Today I’m bringing you a recipe for a very handy dish, one that always goes hand in hand with some good bread for dipping: meatballs. But this time we’ll pair them with a sauce different from the usual one. We’re going to make meatballs with a Nordic sauce, which I think is the best way to debut the new Nordik nonstick pan by Bra.

This recipe is inspired by Swedish meatballs, or Köttbulllar, a popular dish from the Nordic countries that is usually served with sauce, as well as mashed potatoes and Swedish-style pickled cucumber slices.

Since olive oil was not traditionally available, the meatballs were fried in butter. To make them lighter, we’ll fry them with a little olive oil, and we’ll do it in the same pan where we’ll cook the sauce.

We’ll take advantage of the great benefits of the Nordik pan, which also has a design and colors that I love. These are perfect pans for everyday use, because they’re very easy to handle, nothing sticks thanks to the nonstick coating, and they help us cook faster thanks to their excellent heat distribution. Without a doubt, Nordik pans offer great value for money!

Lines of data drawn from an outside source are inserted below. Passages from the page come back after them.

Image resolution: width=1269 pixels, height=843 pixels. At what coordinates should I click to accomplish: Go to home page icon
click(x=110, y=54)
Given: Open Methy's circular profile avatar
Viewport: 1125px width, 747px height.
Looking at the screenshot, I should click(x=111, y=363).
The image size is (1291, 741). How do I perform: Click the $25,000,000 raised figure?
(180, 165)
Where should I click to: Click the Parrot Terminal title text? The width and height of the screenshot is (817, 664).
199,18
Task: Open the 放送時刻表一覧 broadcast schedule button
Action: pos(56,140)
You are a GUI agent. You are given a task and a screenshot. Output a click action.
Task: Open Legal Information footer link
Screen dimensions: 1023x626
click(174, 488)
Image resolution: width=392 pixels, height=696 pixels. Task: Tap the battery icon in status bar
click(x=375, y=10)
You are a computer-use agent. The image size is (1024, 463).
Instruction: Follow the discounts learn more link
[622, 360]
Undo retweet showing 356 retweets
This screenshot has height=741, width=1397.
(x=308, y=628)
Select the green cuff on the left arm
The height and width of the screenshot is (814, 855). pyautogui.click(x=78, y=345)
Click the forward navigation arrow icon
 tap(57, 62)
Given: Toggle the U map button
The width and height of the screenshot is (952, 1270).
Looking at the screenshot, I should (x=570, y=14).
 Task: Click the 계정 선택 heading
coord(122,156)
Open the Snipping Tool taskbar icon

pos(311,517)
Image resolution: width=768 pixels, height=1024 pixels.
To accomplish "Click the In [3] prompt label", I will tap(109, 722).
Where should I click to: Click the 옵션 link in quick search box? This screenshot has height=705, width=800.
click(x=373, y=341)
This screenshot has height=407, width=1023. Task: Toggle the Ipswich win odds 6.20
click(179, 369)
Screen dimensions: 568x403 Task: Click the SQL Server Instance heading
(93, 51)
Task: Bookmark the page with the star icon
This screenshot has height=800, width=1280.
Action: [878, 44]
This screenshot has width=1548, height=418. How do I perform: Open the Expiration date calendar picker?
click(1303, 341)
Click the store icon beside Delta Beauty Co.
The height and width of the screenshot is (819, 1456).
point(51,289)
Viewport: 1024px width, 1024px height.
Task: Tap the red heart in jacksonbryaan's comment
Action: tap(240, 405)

Shall we start with the recipe? Then take note of the ingredients and let’s get to it (below you’ll find the video recipe to follow step by step).

Nordik pan by Bra

Ingredients

For the meatballs:

  • 450 g minced meat
  • 1 small fresh spring onion or 1/2 large one
  • 1 tbsp chopped fresh parsley
  • 1 tbsp brown sugar
  • 1 tsp garlic powder
  • 1 tsp nutmeg
  • 1/4 tsp ground pepper
  • 1 tbsp soy sauce
  • Salt to taste

For the sauce:

  • 25 g butter
  • 3 tbsp wheat flour
  • 400 ml mushroom or vegetable stock
  • 1 tbsp soy sauce
  • 1 tbsp mustard
  • 200 ml cooking cream
  • salt to taste

Preparation

For the meatballs:

  1. To start, chop the onion (the smaller the better) and also chop the parsley.
  2. In a bowl, add the meat, onion, parsley, garlic powder, brown sugar, nutmeg, ground pepper, soy sauce, and a pinch of salt.
  3. Mix well so everything is combined, and with your hands or with the help of meatball tongs, shape balls that are more or less the same size (you’ll get about 16-18).
  4. In the Nordik pan by Bra, add a layer of oil (if you want to make them in the more traditional Nordic style, use butter), and fry the meatballs, turning them to make sure they cook on all sides, then set them aside covered on a plate or tray.

For the sauce:

  1. Clean the pan to remove the oil and frying bits, add the butter, and let it melt.
  2. Then add the flour and stir so everything is well combined until the flour starts to toast.
  3. Pour in the hot stock little by little and stir well with a whisk or spatula so no lumps form. Let it thicken slightly, stirring constantly.
  4. Add the mustard and soy sauce, and stir until well combined.
  5. As it starts to thicken, add the cream, a little salt, and stir again to blend everything well.
  6. Add the meatballs and, if you like, you can add a little dill and fresh parsley before serving.

Nordik pan by Bra

You can serve them with a few spoonfuls of fairly thick mashed potatoes, or with cooked white rice, and you’ll have a very complete one-dish meal. And to make them truly Nordic, serve them with a few cucumber slices. Enjoy!